Jalen Thompson (born July 18, 1998) is an American football safety for the Arizona Cardinals of the National Football League (NFL). He played college football at Washington State.

Early life and high school
Thompson was born in Compton, California and grew up in Compton, California. He originally attended La Serna High School where he was named honorable mention All-San Gabriel Valley League as a sophomore as the Lancers went on to win the 2013 CIF Southern Section title. He transferred to Downey High School following his sophomore year where he played both wide receiver and cornerback and was named All-CIF and All-San Gabriel Valley League in his junior and senior seasons. As a senior, Thompson intercepted five passed and averaged 20.2 yards per reception and was named to the All-Area Dream Team by the Long Beach Press-Telegram. Thompson was rated a three-star recruit by ESPN, Rivals and Scout and the No. 56 cornerback nationally by ESPN.com. He ultimately committed to play college football at Washington State over offers from San Diego State, New Mexico State, Army, and Navy.

College career
Thompson entered Washington State as an early enrollee and participated in the Cougars' spring practices. He was named the starting strong safety entering the season and was named a True Freshman All-American by ESPN after recording 51 tackles and a team-leading seven pass breakups in 13 games. As a sophomore, Thompson led the Cougars with 73 tackles, including 5.5 for loss, two pass breakups and four interceptions (T-3rd in the Pac-12) and led the conference with three fumble recoveries and was named second-team All-Pac-12 Conference and first-team all-conference by the Associated Press. Thompson entered his junior season on the Chuck Bednarik Award watchlist and recorded 67 tackles (4th on the team) along with two interceptions and eight passes broken up and was named honorable mention all-conference. Thompson lost his final season of eligibility due to a violation of NCAA rules going into his senior season, which was reportedly due to purchasing a non-steroid over-the-counter supplement that is banned by the NCAA. Over the course of his collegiate career, Thompson started all 39 of Washington State's games while on the team and finished with 191 tackles with six interceptions and 17 passes broken up.

Professional career

After being declared ineligible for his final season at Washington State, Thompson entered the 2019 NFL Supplemental Draft. He was selected by the Arizona Cardinals in the fifth round of the supplemental draft and was the only player selected. He signed a four-year contract with the Cardinals on July 17, 2019.

Thompson made his NFL debut on September 8, 2019, against the Detroit Lions, playing seven snaps on special teams. He made his first career start on October 6, 2019, against the Cincinnati Bengals, making eight tackles in a 26-23 win. Thompson recorded his first career interception on November 17, 2019, picking off a pass from San Francisco 49ers quarterback Jimmy Garoppolo in the fourth quarter of a 36-26 loss. He finished his rookie season with 57 tackles, three passes defended and an interception in 15 games played, starting nine of the Cardinals final 12 games.
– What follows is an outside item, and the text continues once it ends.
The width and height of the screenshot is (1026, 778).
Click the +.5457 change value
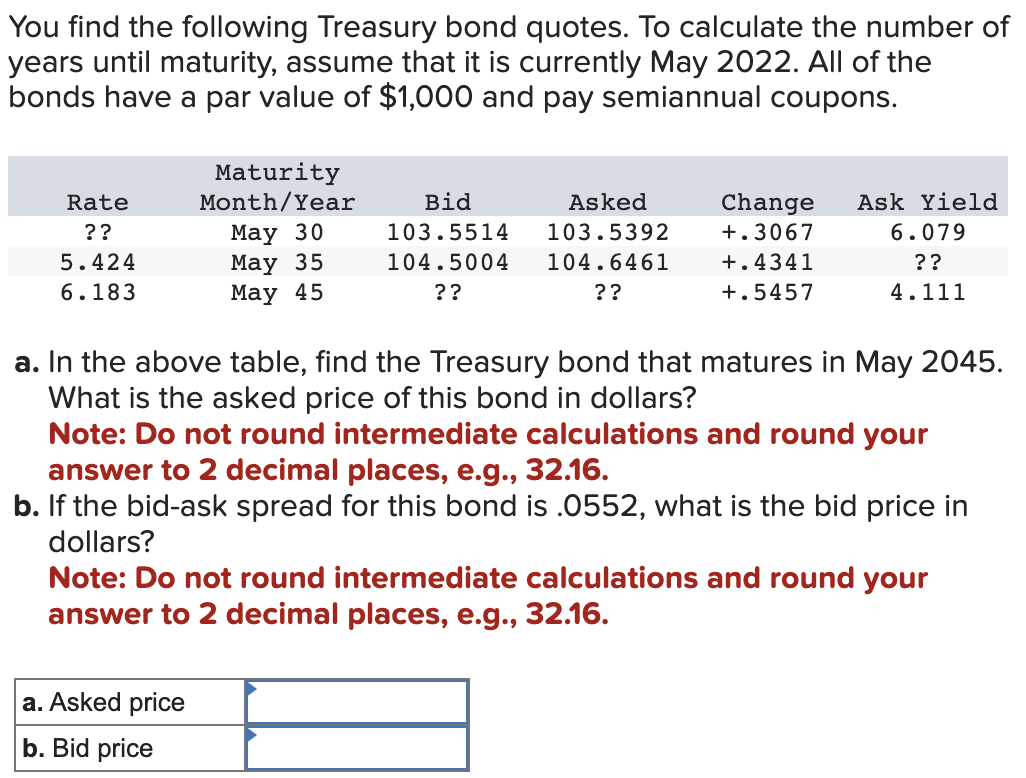coord(767,292)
Thompson entered the 2020 season as the Cardinals starting strong safety. He suffered an ankle injury in Week 1 and was placed on injured reserve on September 17, 2020. He was activated on November 4. Thompson played in five games with four starts in 2020 and finished the season with 19 tackles and one pass defended.

Thompson remained the Cardinals starting strong safety in 2021 and led the team with 121 tackles. He also recorded seven passes defensed and three interceptions through 17 games and 12 starts.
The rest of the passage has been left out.